2. Create one or more volumes.
In my case: volume_alpha_distrep_6x2 and prospectively
volume_beta_arbiter_2_plus_1x2 and volume_gama_disperse_4_plus_2x2.
3. Install and configure RHGS WA (aka Tendrl).
4. Import Gluster cluster into RHGS WA.
5. Watch the status of volumes and bricks for a while.
things are working fine. (there might be something that might have broken and missed the observation. In this, might end up the tendrl WA to show wrong values.)
Things are working fine.
The get-state is called a number of times by the tendrl. most of the times, it works fine. Once in a while this issue happens. (the previous crash mentioned in the bug was a result of this) Looks more like a race condition.
Hari - is this still seen? Can you check with WA QE and see if we can replicate it? If not, ideally this bug needs to be closed.

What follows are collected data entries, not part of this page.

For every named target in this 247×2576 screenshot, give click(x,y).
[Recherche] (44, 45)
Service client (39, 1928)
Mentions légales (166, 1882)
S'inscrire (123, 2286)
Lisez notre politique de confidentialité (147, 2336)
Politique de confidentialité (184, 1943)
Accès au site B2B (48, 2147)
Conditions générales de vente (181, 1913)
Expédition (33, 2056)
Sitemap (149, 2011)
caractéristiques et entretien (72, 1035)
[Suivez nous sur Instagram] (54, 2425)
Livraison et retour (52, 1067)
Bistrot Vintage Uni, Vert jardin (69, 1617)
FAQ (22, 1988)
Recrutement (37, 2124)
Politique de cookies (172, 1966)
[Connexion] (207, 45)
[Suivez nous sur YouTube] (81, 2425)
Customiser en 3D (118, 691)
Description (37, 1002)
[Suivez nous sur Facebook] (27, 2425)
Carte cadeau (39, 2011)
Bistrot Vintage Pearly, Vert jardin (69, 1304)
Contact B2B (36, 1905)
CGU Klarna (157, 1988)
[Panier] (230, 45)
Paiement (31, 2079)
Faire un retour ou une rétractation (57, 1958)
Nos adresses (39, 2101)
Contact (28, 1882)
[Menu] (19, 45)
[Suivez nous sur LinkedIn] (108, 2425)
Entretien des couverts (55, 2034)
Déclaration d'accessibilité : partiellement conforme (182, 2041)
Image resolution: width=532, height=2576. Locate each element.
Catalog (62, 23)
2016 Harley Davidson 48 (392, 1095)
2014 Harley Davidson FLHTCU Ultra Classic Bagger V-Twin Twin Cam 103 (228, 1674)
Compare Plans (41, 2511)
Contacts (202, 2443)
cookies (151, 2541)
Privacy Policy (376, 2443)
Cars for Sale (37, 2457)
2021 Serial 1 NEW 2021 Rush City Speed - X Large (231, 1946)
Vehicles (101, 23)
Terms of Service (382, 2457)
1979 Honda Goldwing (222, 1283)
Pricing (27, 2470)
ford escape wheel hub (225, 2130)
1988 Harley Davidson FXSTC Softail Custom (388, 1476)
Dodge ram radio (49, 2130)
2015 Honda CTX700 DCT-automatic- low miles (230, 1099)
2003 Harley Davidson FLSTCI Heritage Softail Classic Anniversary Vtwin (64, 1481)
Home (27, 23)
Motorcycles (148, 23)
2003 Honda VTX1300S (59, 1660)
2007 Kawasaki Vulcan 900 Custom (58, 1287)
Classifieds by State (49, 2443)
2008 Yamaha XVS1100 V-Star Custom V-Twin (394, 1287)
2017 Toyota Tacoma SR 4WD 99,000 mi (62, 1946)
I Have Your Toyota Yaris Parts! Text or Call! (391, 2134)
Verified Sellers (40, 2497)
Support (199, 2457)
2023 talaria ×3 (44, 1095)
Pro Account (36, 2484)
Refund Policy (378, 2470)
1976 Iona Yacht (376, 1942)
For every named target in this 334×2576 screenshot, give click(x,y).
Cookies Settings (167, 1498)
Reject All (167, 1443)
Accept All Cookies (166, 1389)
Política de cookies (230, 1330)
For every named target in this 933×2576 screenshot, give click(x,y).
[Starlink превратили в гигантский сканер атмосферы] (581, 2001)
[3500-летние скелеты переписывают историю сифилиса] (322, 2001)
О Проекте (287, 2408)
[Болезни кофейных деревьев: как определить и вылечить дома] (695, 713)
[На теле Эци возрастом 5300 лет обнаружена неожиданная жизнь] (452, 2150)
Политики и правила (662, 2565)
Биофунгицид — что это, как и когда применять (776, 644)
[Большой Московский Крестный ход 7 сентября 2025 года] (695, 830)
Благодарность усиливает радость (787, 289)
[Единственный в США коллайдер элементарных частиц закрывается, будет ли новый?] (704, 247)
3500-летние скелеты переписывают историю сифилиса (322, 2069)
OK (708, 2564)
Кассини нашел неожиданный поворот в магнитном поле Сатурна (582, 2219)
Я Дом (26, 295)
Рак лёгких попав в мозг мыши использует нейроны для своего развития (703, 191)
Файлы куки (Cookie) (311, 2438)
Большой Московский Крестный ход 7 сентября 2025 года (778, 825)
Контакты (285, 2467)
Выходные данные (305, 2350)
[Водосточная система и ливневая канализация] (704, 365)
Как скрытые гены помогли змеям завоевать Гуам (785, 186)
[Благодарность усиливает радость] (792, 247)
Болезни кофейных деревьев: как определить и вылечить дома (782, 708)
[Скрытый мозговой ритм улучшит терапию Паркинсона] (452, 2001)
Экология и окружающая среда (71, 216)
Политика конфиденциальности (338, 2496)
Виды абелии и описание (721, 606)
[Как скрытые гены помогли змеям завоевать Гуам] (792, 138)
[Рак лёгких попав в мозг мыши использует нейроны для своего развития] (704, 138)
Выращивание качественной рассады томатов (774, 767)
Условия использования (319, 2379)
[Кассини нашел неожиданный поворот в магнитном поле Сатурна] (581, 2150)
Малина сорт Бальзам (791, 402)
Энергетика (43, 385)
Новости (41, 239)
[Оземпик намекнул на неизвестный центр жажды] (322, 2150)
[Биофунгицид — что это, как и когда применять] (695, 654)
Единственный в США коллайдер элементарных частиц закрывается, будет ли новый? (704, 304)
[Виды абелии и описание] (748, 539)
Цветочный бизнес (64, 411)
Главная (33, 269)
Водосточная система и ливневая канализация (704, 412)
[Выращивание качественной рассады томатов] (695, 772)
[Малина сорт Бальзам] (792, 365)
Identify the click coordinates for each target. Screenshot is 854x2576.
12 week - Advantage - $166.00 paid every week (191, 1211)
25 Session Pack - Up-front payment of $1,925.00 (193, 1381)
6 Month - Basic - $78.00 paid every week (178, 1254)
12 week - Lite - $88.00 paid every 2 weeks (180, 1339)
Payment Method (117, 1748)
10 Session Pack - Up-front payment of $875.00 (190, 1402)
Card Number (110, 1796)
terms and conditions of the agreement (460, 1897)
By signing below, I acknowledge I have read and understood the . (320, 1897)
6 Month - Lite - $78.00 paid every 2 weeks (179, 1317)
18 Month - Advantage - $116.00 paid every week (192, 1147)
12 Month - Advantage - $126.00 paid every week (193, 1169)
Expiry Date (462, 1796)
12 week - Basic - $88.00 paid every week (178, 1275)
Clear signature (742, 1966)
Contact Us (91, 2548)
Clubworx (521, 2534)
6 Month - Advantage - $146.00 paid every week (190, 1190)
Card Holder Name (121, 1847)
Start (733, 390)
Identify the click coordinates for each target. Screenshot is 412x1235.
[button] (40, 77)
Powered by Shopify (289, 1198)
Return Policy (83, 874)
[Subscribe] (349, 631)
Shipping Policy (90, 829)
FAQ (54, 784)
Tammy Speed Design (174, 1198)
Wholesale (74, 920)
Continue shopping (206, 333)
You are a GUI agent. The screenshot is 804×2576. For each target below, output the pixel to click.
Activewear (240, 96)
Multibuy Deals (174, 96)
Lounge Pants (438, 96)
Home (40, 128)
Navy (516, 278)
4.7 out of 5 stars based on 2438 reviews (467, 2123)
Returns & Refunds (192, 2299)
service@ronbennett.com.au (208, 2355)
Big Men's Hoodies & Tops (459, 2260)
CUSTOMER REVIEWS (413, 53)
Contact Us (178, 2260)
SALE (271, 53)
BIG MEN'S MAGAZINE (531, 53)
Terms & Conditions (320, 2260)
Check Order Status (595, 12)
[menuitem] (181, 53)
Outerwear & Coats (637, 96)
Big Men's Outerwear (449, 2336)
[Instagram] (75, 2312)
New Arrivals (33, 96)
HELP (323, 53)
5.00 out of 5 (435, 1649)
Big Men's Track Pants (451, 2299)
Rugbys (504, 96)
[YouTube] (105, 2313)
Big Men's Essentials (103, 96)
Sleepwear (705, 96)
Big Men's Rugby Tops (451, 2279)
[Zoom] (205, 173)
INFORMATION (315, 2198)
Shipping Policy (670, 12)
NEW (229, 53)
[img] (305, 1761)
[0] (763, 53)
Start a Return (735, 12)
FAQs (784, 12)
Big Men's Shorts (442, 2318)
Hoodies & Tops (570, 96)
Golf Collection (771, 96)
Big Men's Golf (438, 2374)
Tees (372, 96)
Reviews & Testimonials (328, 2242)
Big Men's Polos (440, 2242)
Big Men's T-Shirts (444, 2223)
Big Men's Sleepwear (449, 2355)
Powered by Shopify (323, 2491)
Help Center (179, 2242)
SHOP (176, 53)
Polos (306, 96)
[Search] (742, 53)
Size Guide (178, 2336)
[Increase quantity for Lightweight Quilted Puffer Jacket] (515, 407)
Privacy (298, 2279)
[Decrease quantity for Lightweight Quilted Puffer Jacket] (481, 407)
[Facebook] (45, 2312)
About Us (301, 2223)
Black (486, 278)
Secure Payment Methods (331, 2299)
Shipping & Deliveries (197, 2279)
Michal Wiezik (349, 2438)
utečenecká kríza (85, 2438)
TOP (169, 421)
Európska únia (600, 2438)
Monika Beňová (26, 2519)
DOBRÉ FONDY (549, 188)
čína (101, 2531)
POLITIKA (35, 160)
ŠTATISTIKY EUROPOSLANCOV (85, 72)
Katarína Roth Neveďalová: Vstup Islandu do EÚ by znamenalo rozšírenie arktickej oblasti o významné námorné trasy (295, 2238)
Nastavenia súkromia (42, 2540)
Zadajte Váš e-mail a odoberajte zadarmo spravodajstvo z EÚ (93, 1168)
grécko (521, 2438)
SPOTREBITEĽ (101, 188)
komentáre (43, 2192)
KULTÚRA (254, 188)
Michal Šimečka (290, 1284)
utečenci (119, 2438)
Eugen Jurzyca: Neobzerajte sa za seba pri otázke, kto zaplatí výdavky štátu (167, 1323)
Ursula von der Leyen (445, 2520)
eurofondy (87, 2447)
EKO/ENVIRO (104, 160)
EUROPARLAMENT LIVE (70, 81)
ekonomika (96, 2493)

It was consistently reproducible back when i worked on it. but we weren't able to find when it go through this path(the value is filled right most of the times and only a few times its NULL).
We got to know it was NULL because of the crash, without the crash, its not easy for the QA to find if this happens.
They will have to use GDB to see on that path which is hit often, and then for every hit they need to check if its NULL. which sounds impossible as the path is often crossed.
As they haven't seen any irregularities in the values that WA displays, I'm fine closing this bug.
It needs to be checked if we find the output of WA faulty. Which hasn't happened.
If you feel its fine to be closed, I can close it. Do let me know your thoughts.
Based on the justification available at comment 5, closing this bug.